現代の女性は結婚しない自由、出産しない自由が保障されてはいるが、では当の女性たちは結婚・出産を望んでいないのだろうか。
国立社会保障・人口問題研究所が実施した18〜34歳の独身者へのアンケート調査では、1987年から2015年までの調査すべてで90%前後の女性が「いずれ結婚するつもり」と答えている。
大半の女性がいつかは結婚したいと考えているようだ。では、自由恋愛によって好きな相手を選べるようになった結果、世の女性たちは好きな相手と結婚できているのだろうか。もちろんそういう女性もいるだろうが、ネットでよく叩かれる「高望み高齢婚活女」の存在からもわかるように、婚活で相手が見つからず苦しんでいる女性は少なくない。客観的には高望みしているだけであったとしても、彼女たちの主観では高望みではなく納得できる相手が見つからないということだからだ。
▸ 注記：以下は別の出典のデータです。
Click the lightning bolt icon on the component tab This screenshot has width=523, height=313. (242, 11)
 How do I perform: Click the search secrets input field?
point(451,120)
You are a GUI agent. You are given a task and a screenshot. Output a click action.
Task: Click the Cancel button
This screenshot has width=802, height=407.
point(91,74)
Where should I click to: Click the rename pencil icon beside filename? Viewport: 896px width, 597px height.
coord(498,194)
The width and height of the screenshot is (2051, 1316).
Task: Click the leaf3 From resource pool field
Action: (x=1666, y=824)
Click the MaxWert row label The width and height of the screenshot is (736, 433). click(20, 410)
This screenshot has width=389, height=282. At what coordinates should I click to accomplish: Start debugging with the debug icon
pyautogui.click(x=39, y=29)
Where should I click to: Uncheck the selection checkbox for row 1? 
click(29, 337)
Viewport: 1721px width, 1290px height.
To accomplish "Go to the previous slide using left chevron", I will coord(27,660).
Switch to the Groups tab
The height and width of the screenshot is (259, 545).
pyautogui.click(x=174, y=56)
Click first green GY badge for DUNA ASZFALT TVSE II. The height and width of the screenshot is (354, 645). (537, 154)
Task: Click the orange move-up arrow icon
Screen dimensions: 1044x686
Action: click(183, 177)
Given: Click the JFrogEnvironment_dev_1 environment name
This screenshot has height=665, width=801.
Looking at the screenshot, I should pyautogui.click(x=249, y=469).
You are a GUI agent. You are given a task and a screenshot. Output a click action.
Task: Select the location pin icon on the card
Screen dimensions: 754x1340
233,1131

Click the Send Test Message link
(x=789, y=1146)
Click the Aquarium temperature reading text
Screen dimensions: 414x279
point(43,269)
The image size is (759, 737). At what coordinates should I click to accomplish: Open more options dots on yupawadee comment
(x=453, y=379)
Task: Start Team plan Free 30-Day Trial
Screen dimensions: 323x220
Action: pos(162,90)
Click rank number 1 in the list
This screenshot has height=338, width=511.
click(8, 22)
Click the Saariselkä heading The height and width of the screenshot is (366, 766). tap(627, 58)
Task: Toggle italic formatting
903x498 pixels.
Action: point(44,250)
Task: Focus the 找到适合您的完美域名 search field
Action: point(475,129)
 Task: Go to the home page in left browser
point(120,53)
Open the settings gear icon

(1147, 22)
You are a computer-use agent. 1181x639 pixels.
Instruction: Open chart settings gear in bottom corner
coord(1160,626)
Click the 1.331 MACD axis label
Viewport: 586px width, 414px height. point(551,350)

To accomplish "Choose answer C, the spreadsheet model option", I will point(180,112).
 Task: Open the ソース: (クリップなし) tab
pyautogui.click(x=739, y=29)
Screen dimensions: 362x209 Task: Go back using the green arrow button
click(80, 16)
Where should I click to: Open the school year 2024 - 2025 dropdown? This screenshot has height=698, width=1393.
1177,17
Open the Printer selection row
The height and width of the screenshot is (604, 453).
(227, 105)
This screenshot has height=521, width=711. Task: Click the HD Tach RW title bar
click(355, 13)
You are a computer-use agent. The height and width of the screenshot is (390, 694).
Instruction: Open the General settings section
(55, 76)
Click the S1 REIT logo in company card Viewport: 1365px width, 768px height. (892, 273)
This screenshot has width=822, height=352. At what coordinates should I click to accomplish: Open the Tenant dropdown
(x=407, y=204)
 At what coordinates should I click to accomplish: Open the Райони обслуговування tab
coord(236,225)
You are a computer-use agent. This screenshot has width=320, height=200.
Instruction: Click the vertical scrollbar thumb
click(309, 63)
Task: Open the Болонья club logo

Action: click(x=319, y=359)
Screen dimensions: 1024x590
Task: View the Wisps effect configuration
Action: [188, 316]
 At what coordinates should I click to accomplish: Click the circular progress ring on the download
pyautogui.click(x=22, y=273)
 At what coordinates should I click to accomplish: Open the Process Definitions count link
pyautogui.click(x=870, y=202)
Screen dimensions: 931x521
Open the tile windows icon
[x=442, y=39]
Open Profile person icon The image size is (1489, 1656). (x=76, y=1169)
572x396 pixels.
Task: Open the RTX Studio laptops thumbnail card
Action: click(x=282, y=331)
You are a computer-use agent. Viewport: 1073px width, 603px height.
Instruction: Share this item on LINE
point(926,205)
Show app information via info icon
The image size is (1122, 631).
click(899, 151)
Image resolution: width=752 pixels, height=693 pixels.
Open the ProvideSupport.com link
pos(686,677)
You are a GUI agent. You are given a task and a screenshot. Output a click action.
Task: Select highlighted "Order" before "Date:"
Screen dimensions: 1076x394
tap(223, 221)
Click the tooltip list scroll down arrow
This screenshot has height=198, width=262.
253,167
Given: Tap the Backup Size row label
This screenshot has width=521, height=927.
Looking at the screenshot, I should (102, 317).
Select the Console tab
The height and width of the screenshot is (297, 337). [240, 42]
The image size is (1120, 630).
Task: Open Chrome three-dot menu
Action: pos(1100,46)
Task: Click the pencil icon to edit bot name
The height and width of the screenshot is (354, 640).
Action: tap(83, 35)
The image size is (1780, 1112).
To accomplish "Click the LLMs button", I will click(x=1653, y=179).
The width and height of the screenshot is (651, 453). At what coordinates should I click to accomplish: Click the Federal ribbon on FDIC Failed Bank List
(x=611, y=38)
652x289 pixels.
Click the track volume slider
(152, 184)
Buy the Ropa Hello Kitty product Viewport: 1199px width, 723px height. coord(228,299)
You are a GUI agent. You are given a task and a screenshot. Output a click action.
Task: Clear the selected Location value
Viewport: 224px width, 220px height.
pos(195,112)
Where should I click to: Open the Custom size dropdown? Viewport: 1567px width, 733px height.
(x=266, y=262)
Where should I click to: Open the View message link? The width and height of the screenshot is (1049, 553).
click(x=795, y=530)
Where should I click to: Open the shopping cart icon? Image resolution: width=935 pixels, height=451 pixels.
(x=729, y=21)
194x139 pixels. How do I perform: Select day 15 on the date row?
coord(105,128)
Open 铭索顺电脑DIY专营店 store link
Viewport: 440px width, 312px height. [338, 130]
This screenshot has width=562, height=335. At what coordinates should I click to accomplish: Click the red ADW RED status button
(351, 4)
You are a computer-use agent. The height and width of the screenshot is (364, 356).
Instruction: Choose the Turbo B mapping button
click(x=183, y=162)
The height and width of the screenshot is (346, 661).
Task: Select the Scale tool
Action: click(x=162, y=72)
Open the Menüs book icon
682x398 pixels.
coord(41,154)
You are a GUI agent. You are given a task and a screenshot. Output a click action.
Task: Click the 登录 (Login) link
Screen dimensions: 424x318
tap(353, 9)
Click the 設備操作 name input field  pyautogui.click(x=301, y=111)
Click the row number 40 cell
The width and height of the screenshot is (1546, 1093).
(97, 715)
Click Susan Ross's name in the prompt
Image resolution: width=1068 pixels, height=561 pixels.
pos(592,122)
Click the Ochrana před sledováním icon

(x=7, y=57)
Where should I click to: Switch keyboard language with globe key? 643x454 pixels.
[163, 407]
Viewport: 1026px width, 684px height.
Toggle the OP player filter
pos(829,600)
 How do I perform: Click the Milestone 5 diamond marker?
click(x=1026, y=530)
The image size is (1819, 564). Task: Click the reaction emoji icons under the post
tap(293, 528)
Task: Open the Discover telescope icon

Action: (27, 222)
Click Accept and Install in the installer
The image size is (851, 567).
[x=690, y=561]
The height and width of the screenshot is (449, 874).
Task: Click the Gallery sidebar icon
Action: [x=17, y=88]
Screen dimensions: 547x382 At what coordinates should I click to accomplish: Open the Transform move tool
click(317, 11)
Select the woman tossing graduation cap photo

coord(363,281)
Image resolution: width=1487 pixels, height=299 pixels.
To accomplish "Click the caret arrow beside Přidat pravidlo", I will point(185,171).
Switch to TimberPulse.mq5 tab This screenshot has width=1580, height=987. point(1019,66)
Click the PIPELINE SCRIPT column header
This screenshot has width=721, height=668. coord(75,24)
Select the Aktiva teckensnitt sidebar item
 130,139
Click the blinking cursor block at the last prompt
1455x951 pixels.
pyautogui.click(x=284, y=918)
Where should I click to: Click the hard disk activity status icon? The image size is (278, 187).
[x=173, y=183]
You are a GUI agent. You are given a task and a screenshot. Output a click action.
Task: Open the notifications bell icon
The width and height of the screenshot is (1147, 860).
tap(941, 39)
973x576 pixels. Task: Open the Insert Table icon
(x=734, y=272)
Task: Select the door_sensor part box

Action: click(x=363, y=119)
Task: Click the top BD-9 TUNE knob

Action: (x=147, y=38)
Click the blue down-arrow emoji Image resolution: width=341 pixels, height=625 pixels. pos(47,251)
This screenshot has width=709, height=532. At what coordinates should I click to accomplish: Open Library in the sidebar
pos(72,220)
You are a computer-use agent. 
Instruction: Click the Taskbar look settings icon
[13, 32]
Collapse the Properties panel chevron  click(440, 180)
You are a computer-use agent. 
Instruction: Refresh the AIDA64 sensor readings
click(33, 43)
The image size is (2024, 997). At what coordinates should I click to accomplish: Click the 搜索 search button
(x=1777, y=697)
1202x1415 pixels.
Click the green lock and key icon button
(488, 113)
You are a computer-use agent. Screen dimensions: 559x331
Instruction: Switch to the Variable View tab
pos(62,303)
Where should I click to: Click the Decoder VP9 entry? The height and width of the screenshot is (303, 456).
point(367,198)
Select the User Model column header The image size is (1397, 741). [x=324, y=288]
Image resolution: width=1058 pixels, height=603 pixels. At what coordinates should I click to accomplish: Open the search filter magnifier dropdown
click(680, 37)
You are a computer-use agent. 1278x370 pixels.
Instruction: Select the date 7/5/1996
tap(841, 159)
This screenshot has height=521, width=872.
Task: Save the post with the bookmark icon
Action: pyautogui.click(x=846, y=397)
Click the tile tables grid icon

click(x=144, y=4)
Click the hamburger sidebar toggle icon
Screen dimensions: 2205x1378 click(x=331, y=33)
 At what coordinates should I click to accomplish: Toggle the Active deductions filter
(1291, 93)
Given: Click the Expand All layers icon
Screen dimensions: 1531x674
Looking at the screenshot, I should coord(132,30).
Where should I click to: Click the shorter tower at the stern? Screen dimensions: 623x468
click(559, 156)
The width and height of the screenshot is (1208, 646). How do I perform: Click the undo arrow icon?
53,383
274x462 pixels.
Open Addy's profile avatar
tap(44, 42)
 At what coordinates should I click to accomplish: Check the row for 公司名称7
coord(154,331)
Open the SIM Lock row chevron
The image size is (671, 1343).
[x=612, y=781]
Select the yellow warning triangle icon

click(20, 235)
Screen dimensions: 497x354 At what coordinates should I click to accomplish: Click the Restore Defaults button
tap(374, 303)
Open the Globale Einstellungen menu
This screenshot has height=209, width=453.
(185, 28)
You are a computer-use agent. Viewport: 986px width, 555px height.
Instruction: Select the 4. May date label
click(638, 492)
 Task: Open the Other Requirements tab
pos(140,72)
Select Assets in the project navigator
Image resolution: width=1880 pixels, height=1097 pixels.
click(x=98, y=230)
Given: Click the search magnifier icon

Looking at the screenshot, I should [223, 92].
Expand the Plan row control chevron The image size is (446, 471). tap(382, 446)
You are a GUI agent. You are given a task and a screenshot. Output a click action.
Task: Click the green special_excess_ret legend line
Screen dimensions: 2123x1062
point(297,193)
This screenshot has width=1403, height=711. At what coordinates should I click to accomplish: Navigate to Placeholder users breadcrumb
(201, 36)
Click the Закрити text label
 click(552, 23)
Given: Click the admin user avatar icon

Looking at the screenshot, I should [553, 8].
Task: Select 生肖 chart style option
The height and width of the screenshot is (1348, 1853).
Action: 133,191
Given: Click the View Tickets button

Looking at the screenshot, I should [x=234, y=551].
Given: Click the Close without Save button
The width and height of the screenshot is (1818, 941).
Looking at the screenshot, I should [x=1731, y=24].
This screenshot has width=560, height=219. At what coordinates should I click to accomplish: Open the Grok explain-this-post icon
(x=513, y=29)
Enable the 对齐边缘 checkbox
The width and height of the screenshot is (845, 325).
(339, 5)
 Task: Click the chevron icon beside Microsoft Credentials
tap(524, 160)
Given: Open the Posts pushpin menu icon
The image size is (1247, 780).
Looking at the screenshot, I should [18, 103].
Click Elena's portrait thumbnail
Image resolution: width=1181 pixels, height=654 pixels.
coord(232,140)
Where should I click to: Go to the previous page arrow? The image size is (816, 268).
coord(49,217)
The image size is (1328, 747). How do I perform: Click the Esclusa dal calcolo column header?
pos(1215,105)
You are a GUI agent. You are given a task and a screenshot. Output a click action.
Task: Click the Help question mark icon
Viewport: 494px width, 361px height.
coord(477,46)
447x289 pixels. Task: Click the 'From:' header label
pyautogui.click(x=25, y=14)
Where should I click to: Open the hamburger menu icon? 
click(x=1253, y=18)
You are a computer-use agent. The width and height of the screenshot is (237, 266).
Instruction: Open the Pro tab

女が自由に恋愛できるということは、当たり前だが男も自由に恋愛できるということである。そして男が自由に恋愛できるということは、「『将来結婚しよう』などと嘘をつきながら他の女に手を出しつつ、女が歳を取ったら捨てる」といった不誠実極まりないクズ男ムーブも法的に許されることを意味する。
自由恋愛とはそういうことである。犯罪にならない限り何をやっても自由なのだ。女に好き勝手な振る舞う自由が許されるなら、男にも好き勝手に振る舞う自由が許される。当たり前の話だ。男の自由だけを制約することはできない。男も自由、女も自由。それが自由恋愛の基本原則である。
だからこそ女は恋愛においてセックスだけが目的の男、いわゆる「ヤリモク」の男を慎重に見極め、排除しようとする。しかし、ことはそう簡単ではない。なぜなら女が恋愛において「この男はアリ判定(この男とはセックスできる判定)」をするのは大抵モテる男であり、モテる男は遊び慣れているので「僕は一人の女性を一途に愛する誠実な恋愛をしよう」といった童貞っぽい思考の者はおらず、基本的に全員ヤリモクだからだ。ヤリモクでない一途で誠実な男は存在するが、そういう男は概して非モテなので女が「アリ判定」を出さない。女にとっての理想は「モテるけど私にだけは一途で誠実な男」なのだが、残念ながらそういう男は少女漫画にしか存在しない。
そして非モテは恋愛市場で選ばれないので、一途で誠実な非モテ男は恋愛市場から退場していく。そして恋愛市場にはモテるけど不誠実なヤリモクの男だけが残る。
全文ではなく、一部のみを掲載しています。